Marek Adam Komorowski (Prawo i Sprawiedliwość), zambrowianin, zdobył mandat w okręgu nr 59, który tworzą m. in. Łomża, Suwałki oraz powiaty północnej i zachodniej części województwa od Sejn po Zambrów. Zdecydowanie pokonał swego głównego rywala Zenona Białobrzeskiego (PSL) zdobywając ponad 111 tysięcy głosów. Na razie jednak radość debiutującego w parlamencie (choć nie nowicjusza w służbie publicznej) prawnika i wiceprzewodniczącego Sejmiku nie może być pełna. W Sądzie Najwyższym na rozpatrzenie czekają skargi na tryb zarejestrowania kandydatury Marka Adama Komorowskiego, gdy zmarł pierwszy kandydat PiS – Kornel Morawiecki.

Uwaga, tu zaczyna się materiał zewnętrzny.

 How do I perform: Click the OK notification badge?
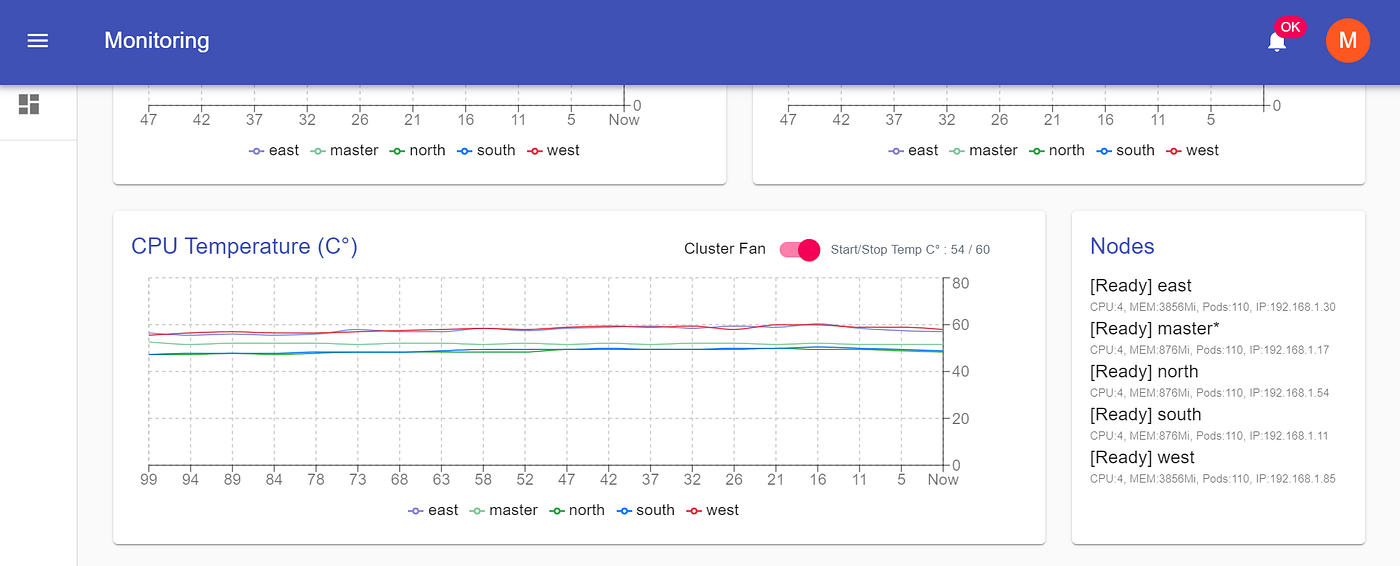1290,27
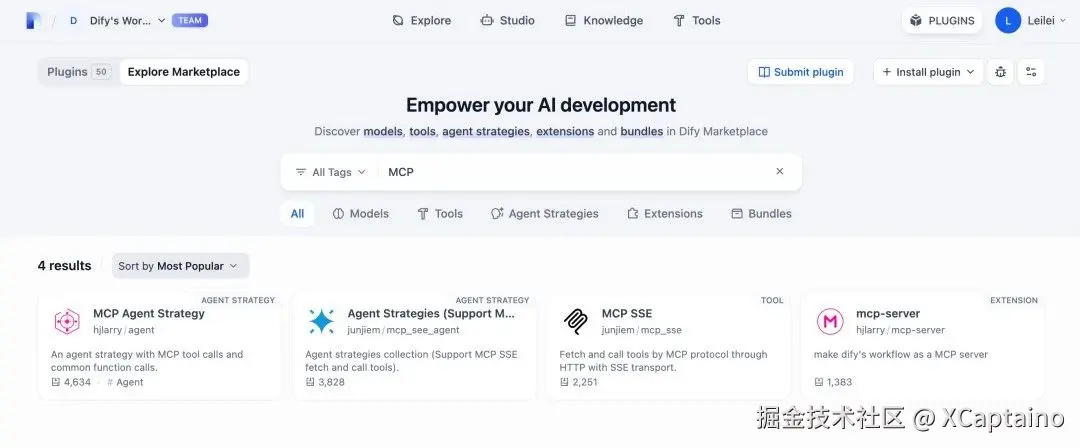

Razem z nowym senatorem z Zambrowa zaświadczenia otrzymali: Mariusz Krzysztof Gromko z Białegostoku z okręgu nr 60 (Białystok oraz powiaty białostocki i sokólski) i Jacek Bogucki z Czyżewa, który wygrał w okręgu obejmującym południowe i wschodnie powiaty województwa.
Mariusz Gromko to najmłodszy z senatorów z regionu. Znany przede wszystkim dotychczas jako białostocki radny miejski. O wiele bogatszy biogram ma Jacek Bogucki. Służbę publiczną zaczynał w latach 90. ubiegłego wieku jako wójt Czyżewa. Potem był m. in. starostą wysokomazowieckim, posłem i dwukrotnie wiceministrem rolnictwa.

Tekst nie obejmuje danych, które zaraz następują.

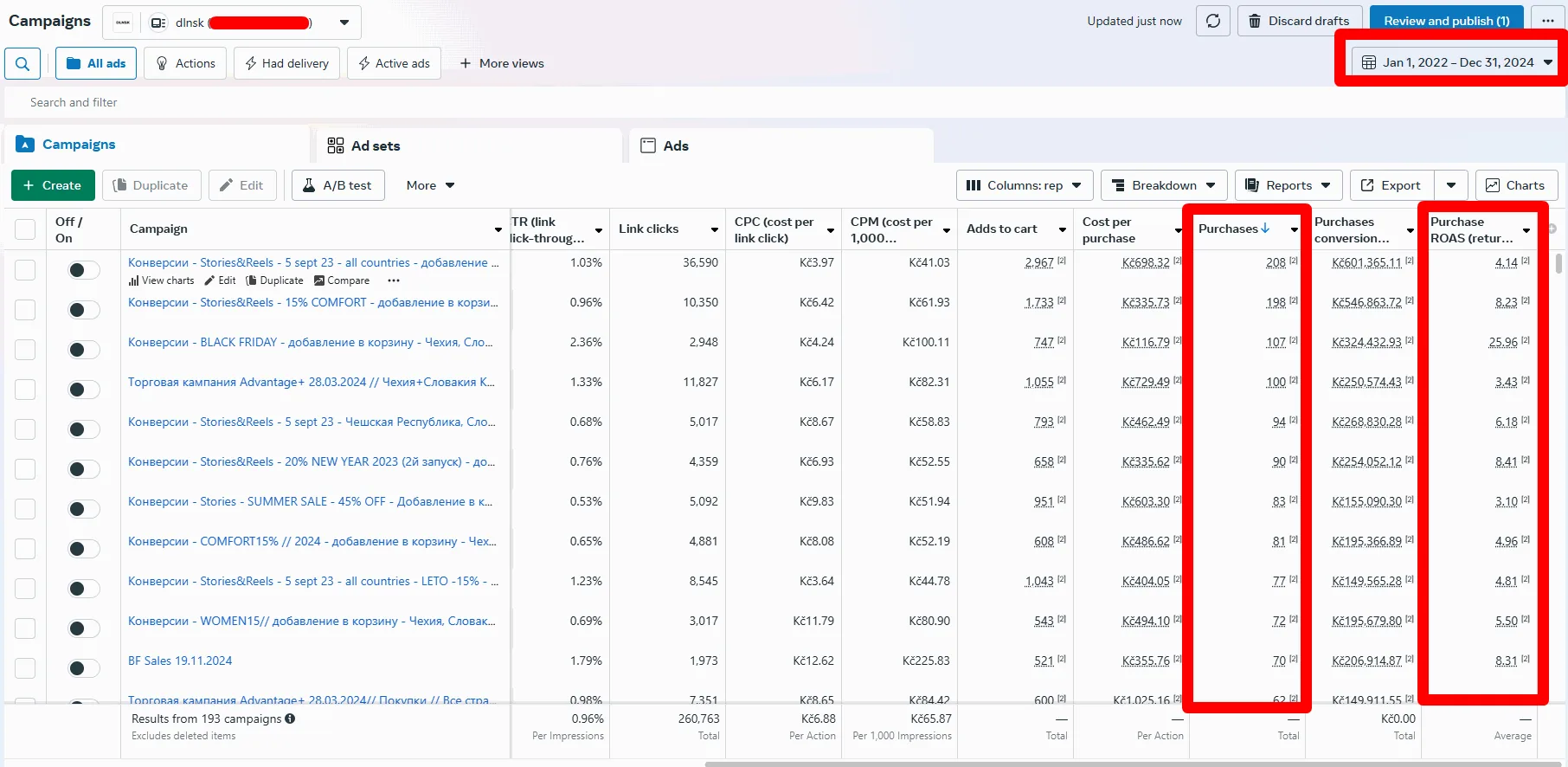1568x767 pixels.
Task: Select all campaigns with the header checkbox
Action: coord(25,229)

W uroczystości wręczania zaświadczeń udział wzięli m. in. marszałek Senatu poprzedniej kadencji Stanisław Karczewski, wicemarszałkowie, reprezentant Kancelarii Prezydenta Paweł Mucha.
- W elekcji uzyskaliście mandaty Najjaśniejszej Rzeczpospolitej – mówił przewodniczący Wiesław Kozielewicz. I zacytował XVIII-wiecznego pisarza Franciszka Salezego Jezierskiego: „Najpierwsi poradnicy w kraju wolnym nazywają się senatorami”.

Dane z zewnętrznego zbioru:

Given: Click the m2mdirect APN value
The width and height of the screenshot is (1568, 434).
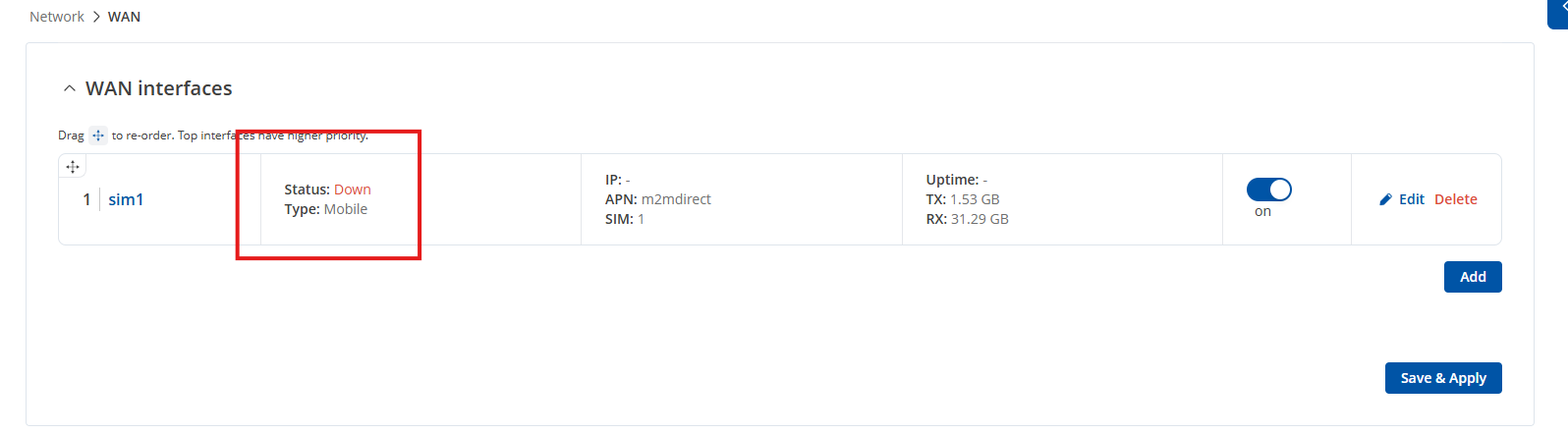Looking at the screenshot, I should point(676,199).
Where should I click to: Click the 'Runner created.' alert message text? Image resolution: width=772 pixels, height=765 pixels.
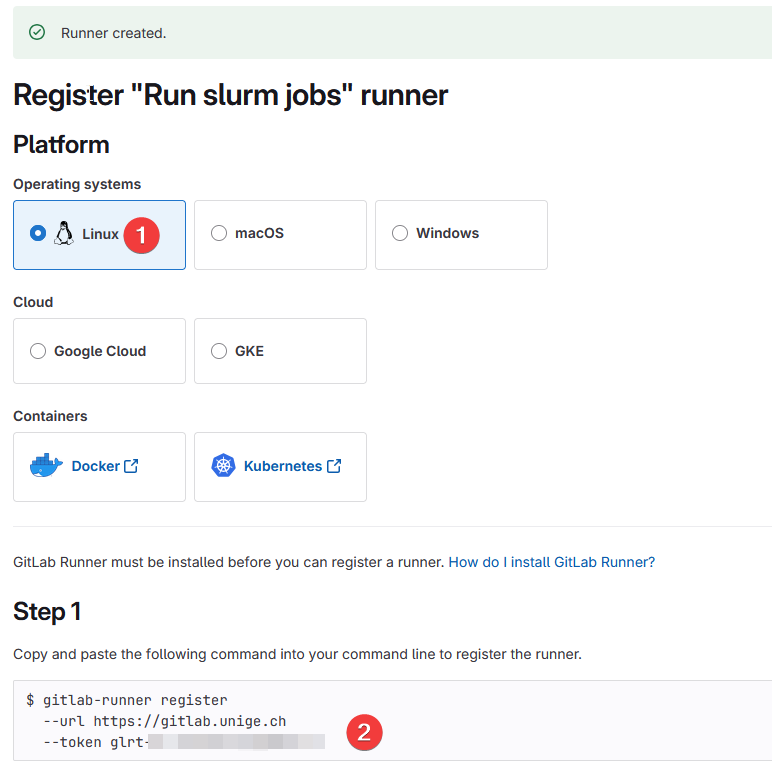tap(113, 33)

- Ta staropolska definicja jak w soczewce skupia decydujące cechy urzędu o genezie wywodzącej się ze starożytnego Rzymu. W Polsce tradycje senatorskie wiążą się z Radą Królewską. Izbę Senatorska ustanowiła Konstytucja 3 Maja, dla ludzi, których obowiązkiem jest prawa stanowione przez Sejm „przyjąć lub wstrzymać”, by zapewnić ich moc i świętość – mówił przewodniczący PKW.
Przypomniał też postacie marszałków seniorów Bolesława Limanowskiego i Stanisława Stommy, którzy otwierali obrady Senatu w odrodzonej po latach niewoli Polsce oraz po wyborach 1989 roku, w których tylko izba wyższa wybierana była w pełni demokratycznie. Jak podkreślił Wiesław Kozielewicz, w trakcie tej kadencji, w 2022 roku, przypadnie setna rocznica Senatu w Polsce.